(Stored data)
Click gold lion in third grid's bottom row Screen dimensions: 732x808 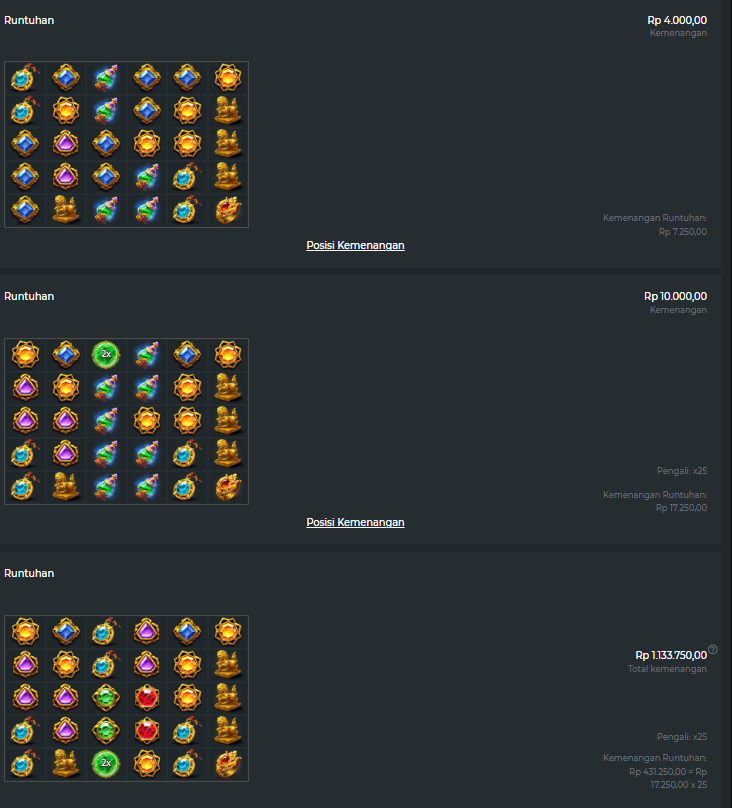(x=66, y=764)
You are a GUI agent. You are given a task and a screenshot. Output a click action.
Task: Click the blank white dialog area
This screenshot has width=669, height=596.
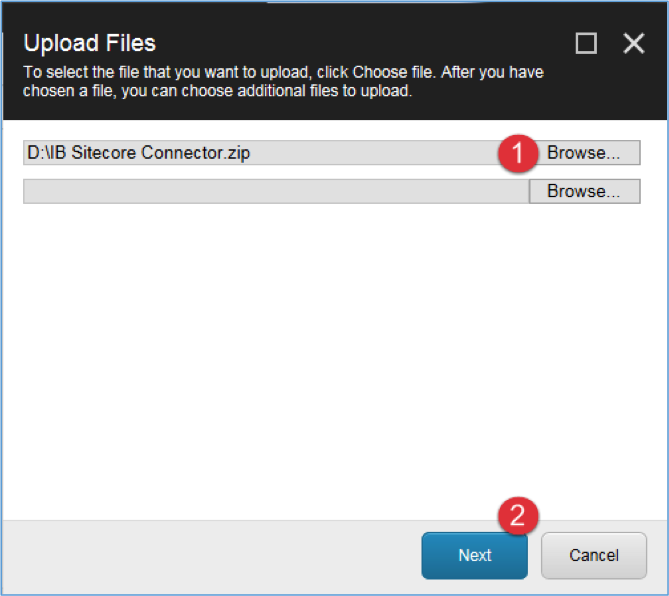[334, 358]
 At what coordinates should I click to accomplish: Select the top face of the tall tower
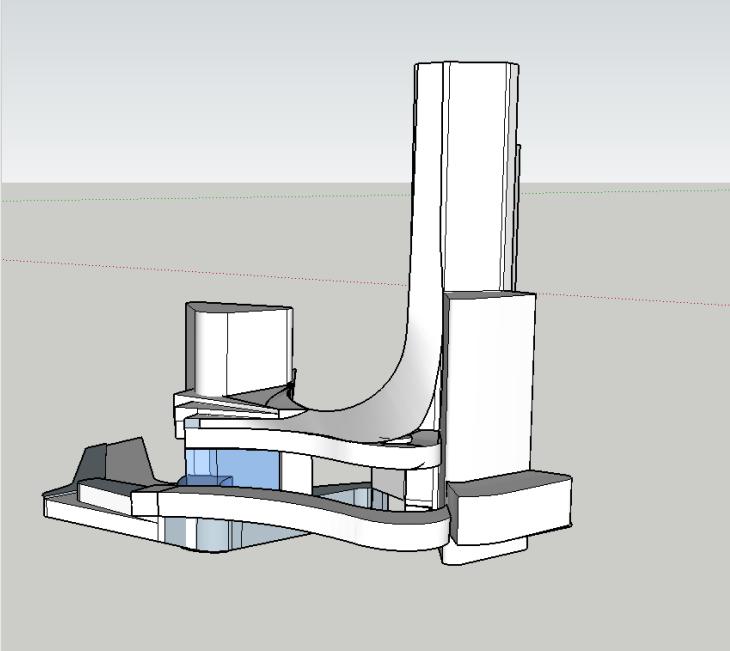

### Work to be completed
Output the line that contains "This screenshot has width=669, height=596." and every line after it to the end of the records, word for word, leaving out the pictures.

### Result of the exercise
This screenshot has width=669, height=596.
[334, 358]
 At what coordinates should I click to accomplish: Select the top face of the tall tower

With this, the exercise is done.